*Data on locating visible targets*
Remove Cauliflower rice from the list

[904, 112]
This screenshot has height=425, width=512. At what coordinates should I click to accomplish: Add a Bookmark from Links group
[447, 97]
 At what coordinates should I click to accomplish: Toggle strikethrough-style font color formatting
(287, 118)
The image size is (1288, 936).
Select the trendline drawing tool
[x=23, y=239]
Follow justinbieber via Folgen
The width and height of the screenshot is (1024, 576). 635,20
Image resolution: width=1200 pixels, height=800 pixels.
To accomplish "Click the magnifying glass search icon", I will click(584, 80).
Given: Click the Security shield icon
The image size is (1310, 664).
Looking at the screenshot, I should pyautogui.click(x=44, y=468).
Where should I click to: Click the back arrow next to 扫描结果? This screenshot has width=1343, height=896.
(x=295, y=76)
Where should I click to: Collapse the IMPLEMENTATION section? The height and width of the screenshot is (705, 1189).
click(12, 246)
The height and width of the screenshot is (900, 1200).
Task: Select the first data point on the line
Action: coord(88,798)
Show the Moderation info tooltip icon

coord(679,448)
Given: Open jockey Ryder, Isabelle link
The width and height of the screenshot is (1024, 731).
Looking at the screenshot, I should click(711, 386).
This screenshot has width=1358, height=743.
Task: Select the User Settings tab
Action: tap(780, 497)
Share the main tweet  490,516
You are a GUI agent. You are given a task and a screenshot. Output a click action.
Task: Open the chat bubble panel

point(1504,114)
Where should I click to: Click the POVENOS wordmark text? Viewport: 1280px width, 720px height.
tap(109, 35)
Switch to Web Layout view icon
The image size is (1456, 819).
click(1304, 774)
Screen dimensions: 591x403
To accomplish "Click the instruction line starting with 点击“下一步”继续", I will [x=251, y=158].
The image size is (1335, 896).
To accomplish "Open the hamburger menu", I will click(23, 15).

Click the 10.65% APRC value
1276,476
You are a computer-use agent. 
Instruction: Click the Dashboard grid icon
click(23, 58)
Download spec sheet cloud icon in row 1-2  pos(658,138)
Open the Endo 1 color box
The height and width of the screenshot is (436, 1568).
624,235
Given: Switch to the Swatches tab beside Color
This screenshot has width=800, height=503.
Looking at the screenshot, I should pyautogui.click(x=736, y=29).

*Your goal*
Repeat all of the material above, substituting "Broccoli rice" for "Cauliflower rice" and leaving everything else unchanged.

*The output*
Remove Broccoli rice from the list

[904, 112]
This screenshot has height=425, width=512. At what coordinates should I click to accomplish: Add a Bookmark from Links group
[447, 97]
 At what coordinates should I click to accomplish: Toggle strikethrough-style font color formatting
(287, 118)
The image size is (1288, 936).
Select the trendline drawing tool
[x=23, y=239]
Follow justinbieber via Folgen
The width and height of the screenshot is (1024, 576). 635,20
Image resolution: width=1200 pixels, height=800 pixels.
To accomplish "Click the magnifying glass search icon", I will click(584, 80).
Given: Click the Security shield icon
The image size is (1310, 664).
Looking at the screenshot, I should pyautogui.click(x=44, y=468).
Where should I click to: Click the back arrow next to 扫描结果? This screenshot has width=1343, height=896.
(x=295, y=76)
Where should I click to: Collapse the IMPLEMENTATION section? The height and width of the screenshot is (705, 1189).
click(12, 246)
The height and width of the screenshot is (900, 1200).
Task: Select the first data point on the line
Action: coord(88,798)
Show the Moderation info tooltip icon

coord(679,448)
Given: Open jockey Ryder, Isabelle link
The width and height of the screenshot is (1024, 731).
Looking at the screenshot, I should click(711, 386).
This screenshot has width=1358, height=743.
Task: Select the User Settings tab
Action: tap(780, 497)
Share the main tweet  490,516
You are a GUI agent. You are given a task and a screenshot. Output a click action.
Task: Open the chat bubble panel

point(1504,114)
Where should I click to: Click the POVENOS wordmark text? Viewport: 1280px width, 720px height.
tap(109, 35)
Switch to Web Layout view icon
The image size is (1456, 819).
click(1304, 774)
Screen dimensions: 591x403
To accomplish "Click the instruction line starting with 点击“下一步”继续", I will [x=251, y=158].
The image size is (1335, 896).
To accomplish "Open the hamburger menu", I will click(23, 15).

Click the 10.65% APRC value
1276,476
You are a computer-use agent. 
Instruction: Click the Dashboard grid icon
click(23, 58)
Download spec sheet cloud icon in row 1-2  pos(658,138)
Open the Endo 1 color box
The height and width of the screenshot is (436, 1568).
624,235
Given: Switch to the Swatches tab beside Color
This screenshot has width=800, height=503.
Looking at the screenshot, I should pyautogui.click(x=736, y=29).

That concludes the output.